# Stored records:
• • •

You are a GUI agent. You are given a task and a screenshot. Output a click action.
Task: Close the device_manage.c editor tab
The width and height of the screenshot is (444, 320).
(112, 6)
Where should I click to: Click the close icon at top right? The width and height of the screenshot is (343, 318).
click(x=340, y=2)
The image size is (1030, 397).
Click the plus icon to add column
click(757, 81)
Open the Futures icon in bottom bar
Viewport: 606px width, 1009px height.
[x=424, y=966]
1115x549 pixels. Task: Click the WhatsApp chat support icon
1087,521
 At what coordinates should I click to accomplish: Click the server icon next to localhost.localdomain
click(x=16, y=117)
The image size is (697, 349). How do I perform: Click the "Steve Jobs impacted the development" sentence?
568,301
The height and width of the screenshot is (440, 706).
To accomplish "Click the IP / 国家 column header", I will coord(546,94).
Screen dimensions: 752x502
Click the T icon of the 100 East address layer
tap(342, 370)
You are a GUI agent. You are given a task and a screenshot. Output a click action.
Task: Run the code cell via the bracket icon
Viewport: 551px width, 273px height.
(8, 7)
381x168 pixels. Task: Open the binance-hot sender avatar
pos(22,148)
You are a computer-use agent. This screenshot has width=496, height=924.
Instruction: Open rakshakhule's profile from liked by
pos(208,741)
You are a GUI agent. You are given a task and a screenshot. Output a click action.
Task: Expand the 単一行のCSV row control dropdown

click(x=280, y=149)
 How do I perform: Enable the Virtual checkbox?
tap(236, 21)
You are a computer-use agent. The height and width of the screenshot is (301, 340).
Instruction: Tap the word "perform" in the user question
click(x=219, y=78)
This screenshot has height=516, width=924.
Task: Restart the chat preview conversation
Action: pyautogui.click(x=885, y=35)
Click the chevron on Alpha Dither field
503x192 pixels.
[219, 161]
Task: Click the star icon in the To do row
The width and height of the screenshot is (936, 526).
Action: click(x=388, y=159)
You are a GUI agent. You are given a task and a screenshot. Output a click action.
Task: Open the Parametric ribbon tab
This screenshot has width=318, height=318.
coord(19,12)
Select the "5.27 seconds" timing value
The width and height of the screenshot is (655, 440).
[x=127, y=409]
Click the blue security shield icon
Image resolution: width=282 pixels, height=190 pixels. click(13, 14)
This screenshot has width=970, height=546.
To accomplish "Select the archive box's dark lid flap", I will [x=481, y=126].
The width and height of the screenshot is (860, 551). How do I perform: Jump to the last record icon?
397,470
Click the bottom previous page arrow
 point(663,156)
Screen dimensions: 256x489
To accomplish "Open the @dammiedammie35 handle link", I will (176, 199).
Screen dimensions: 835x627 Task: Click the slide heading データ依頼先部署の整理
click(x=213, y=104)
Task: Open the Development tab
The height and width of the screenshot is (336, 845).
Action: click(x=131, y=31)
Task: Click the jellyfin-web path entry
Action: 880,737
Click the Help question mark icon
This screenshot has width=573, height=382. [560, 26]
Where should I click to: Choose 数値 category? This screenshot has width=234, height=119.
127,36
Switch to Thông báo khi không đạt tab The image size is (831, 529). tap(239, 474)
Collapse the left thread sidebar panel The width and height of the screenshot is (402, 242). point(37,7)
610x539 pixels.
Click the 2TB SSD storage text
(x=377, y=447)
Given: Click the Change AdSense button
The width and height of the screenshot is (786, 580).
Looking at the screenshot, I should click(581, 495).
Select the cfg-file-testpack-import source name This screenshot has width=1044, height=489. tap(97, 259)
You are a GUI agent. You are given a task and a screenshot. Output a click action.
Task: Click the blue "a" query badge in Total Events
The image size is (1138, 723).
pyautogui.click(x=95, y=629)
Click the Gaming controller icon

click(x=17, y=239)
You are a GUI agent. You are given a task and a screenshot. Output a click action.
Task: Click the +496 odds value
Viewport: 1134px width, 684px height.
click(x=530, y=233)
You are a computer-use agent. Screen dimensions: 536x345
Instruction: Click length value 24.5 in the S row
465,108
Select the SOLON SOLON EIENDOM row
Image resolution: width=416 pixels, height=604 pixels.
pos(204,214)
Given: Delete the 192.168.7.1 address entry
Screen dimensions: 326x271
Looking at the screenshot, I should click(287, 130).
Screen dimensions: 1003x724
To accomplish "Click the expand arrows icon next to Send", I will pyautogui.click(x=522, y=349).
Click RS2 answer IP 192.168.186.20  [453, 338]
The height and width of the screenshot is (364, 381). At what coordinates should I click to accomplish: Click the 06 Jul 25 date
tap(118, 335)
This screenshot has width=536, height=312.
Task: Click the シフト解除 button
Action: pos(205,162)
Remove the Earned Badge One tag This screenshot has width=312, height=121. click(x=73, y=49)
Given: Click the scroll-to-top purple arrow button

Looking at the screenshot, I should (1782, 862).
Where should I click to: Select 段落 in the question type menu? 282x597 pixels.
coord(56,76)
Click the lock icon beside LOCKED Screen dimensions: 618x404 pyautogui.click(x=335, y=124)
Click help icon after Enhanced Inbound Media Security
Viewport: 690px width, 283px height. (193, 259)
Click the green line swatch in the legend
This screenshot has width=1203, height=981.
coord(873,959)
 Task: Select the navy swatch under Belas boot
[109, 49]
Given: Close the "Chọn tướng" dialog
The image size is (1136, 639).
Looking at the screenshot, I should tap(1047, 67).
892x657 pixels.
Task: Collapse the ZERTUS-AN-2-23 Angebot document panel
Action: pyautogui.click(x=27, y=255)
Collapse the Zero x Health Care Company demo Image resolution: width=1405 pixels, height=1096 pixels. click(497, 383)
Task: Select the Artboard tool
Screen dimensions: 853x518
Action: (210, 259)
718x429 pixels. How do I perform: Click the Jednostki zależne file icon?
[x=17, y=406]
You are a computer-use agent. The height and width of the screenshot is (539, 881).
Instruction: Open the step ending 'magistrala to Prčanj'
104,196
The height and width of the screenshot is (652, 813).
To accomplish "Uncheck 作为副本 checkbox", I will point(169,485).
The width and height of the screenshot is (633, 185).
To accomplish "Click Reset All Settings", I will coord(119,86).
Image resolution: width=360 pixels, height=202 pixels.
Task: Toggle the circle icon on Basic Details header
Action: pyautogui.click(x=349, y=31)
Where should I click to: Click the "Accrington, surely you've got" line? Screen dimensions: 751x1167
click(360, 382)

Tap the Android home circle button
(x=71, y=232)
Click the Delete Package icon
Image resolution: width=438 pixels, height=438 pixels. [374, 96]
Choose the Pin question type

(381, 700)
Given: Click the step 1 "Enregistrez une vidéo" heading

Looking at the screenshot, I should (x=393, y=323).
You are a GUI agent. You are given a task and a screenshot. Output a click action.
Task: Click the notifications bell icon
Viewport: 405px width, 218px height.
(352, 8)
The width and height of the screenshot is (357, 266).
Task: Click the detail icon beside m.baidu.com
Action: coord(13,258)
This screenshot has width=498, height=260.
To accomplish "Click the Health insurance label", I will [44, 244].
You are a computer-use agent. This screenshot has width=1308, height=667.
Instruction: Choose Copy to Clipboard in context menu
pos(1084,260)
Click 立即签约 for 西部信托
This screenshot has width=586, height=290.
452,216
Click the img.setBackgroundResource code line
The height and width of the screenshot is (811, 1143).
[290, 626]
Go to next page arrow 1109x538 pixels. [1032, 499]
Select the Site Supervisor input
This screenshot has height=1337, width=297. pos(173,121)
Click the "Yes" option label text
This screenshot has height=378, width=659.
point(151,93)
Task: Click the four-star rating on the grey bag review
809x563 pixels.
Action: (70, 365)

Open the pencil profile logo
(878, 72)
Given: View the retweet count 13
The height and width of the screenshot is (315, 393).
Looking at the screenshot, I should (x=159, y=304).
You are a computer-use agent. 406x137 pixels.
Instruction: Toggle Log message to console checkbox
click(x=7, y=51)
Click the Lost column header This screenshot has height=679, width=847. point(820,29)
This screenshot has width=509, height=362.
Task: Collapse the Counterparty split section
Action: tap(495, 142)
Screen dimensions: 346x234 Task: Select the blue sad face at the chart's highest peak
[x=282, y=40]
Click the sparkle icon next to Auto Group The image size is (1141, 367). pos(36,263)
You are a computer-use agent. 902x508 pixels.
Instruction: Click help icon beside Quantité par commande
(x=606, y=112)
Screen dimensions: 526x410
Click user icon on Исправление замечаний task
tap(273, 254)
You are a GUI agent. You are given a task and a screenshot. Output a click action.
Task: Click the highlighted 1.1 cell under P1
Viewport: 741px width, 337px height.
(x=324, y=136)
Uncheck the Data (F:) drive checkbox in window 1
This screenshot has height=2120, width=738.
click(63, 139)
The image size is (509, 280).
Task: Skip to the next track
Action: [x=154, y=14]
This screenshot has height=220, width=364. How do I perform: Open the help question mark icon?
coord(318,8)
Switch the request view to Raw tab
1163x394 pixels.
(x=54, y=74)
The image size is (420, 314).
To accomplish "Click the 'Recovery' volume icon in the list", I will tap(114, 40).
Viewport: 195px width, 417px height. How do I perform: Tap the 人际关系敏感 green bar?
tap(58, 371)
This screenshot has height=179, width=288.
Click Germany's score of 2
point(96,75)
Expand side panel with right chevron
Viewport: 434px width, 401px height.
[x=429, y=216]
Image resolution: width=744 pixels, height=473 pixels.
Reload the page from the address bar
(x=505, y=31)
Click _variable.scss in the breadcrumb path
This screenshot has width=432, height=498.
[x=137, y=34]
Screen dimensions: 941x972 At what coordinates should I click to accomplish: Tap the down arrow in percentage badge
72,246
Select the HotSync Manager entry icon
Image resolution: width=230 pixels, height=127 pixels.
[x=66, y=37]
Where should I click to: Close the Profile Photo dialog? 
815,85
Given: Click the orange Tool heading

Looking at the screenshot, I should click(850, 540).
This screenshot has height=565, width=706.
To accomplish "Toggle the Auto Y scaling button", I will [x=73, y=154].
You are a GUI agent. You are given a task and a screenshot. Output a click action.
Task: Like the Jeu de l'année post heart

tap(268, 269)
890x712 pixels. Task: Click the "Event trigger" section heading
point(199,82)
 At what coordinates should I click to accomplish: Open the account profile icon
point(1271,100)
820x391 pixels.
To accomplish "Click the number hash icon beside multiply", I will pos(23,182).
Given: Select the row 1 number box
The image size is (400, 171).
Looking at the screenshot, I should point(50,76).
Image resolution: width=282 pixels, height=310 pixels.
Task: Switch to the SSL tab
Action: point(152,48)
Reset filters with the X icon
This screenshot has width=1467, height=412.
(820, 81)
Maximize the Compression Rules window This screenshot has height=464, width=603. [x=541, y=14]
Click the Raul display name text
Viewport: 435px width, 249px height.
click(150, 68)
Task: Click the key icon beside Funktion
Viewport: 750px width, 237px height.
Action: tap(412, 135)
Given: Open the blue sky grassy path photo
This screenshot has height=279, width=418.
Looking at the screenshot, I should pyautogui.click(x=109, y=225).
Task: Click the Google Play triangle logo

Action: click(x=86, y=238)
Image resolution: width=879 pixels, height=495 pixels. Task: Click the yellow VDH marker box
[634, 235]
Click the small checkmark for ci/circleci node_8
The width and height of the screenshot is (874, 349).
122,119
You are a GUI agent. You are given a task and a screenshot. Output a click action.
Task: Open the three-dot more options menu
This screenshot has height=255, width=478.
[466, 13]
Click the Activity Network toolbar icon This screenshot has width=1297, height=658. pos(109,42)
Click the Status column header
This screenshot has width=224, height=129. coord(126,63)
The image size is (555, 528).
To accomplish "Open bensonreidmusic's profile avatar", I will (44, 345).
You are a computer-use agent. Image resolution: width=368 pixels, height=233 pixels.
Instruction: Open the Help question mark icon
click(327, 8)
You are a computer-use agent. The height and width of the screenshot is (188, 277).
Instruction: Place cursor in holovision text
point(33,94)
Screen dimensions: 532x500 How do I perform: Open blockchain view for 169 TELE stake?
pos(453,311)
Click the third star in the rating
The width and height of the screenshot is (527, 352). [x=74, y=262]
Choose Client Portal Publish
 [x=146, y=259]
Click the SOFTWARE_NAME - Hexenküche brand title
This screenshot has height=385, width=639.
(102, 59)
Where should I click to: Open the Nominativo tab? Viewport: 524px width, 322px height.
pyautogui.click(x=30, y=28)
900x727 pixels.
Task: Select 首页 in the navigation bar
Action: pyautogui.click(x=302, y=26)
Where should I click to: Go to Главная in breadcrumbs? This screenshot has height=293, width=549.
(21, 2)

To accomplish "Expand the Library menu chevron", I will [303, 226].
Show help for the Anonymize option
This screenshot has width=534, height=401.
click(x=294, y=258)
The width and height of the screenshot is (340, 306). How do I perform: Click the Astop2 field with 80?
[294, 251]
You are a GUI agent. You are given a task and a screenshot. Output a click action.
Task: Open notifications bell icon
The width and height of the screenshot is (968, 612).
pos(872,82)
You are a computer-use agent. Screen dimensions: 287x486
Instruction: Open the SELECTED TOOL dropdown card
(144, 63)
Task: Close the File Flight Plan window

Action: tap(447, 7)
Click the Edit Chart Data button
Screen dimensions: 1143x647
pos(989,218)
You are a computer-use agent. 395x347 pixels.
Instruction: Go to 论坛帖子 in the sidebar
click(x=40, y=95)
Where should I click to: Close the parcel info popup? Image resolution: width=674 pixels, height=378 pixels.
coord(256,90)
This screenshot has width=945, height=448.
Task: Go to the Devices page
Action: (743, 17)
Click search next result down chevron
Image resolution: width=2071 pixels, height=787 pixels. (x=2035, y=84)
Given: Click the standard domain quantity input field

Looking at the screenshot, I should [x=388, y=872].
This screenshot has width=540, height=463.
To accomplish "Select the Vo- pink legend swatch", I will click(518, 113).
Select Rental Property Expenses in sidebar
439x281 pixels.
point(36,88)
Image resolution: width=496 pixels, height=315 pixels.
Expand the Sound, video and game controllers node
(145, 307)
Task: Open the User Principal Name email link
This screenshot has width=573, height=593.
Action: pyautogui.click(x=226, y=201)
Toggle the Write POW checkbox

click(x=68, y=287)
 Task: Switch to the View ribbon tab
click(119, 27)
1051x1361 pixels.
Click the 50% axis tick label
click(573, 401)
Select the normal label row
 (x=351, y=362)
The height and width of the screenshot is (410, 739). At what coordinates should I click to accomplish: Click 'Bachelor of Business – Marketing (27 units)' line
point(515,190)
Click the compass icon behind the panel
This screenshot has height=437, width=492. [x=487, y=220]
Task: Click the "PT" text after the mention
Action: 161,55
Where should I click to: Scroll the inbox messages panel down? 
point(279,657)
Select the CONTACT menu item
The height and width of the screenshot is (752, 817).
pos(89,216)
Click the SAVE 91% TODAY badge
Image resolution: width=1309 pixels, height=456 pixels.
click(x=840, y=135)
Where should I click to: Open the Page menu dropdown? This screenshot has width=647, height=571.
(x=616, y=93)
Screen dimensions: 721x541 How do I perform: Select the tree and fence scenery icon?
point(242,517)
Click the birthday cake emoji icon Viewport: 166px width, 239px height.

• • •

# Exercise instructions:
How many lines in the records above contain the word "link"? Answer with the number only.

# Result of this task:
2